_EXERCISE GOAL:_ Wherever the word "will" occurs in the lines below, copy the whole line.

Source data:

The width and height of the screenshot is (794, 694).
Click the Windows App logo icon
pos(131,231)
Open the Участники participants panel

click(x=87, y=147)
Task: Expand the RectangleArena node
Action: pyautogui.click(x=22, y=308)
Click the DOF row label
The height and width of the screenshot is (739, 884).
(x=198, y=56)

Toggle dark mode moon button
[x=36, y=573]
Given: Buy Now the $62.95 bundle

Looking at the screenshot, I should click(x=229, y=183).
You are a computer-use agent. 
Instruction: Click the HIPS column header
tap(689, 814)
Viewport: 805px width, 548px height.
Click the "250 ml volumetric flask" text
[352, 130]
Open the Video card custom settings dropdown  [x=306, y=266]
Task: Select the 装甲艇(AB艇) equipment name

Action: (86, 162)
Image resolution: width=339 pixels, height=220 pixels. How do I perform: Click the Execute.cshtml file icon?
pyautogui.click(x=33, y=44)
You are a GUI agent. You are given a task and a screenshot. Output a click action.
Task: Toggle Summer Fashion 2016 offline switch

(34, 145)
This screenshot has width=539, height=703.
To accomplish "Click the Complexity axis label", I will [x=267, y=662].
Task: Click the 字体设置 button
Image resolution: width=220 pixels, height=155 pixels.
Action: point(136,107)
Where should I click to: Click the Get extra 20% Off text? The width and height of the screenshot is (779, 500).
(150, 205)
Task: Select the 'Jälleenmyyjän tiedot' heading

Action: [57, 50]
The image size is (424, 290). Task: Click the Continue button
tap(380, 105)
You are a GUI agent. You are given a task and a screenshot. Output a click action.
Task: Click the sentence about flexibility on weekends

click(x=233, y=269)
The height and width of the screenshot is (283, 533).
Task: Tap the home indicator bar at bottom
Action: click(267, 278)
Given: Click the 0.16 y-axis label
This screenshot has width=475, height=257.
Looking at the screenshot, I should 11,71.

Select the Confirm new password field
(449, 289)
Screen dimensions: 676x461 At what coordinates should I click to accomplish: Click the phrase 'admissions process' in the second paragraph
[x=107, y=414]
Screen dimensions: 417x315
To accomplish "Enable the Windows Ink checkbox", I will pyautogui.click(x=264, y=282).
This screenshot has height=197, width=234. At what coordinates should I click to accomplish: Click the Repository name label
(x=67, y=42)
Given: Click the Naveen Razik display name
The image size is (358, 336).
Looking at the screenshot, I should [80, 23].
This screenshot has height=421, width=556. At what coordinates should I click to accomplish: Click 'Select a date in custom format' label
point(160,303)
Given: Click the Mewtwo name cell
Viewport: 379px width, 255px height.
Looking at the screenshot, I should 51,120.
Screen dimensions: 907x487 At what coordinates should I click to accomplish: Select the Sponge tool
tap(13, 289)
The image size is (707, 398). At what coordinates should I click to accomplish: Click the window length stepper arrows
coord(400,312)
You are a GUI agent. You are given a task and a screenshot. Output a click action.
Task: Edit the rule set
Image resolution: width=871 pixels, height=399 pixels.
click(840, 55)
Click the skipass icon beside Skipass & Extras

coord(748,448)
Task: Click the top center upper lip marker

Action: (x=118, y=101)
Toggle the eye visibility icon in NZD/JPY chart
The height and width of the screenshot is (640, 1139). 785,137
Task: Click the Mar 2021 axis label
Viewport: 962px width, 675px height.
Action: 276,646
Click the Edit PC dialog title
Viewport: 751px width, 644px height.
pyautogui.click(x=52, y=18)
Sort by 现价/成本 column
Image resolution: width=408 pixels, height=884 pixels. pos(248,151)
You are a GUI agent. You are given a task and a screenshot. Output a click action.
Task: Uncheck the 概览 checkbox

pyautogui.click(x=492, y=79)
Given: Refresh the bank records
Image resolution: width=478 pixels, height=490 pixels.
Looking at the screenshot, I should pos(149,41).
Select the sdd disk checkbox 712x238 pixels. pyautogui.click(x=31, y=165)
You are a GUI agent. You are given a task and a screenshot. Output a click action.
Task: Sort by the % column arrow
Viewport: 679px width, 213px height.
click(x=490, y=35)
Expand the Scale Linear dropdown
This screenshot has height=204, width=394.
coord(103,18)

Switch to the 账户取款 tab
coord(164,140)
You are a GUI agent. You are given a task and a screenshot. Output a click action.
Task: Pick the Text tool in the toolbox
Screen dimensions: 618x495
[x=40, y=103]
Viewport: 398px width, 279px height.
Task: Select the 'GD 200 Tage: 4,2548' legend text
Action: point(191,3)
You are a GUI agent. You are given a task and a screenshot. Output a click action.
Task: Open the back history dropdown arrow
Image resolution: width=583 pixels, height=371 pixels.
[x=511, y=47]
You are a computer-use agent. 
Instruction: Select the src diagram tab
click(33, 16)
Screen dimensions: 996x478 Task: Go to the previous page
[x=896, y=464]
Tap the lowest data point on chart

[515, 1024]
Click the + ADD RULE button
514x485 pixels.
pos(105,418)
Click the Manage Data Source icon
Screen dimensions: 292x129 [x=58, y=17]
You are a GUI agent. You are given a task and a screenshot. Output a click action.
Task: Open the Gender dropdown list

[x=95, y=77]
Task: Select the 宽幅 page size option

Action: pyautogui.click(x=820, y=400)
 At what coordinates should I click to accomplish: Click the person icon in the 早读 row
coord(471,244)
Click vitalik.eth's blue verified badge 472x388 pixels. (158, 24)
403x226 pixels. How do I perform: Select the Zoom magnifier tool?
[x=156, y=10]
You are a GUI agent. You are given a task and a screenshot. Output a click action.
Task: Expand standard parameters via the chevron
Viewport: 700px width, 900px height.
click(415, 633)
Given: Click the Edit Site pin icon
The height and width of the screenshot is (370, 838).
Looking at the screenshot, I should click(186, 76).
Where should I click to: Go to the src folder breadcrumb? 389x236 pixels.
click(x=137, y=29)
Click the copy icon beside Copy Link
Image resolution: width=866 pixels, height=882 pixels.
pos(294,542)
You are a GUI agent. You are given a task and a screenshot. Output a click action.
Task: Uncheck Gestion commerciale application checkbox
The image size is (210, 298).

_ANSWER SPACE:_
To accomplish "Click the Complexity axis label", I will [x=267, y=662].
To accomplish "Enable the Windows Ink checkbox", I will pyautogui.click(x=264, y=282).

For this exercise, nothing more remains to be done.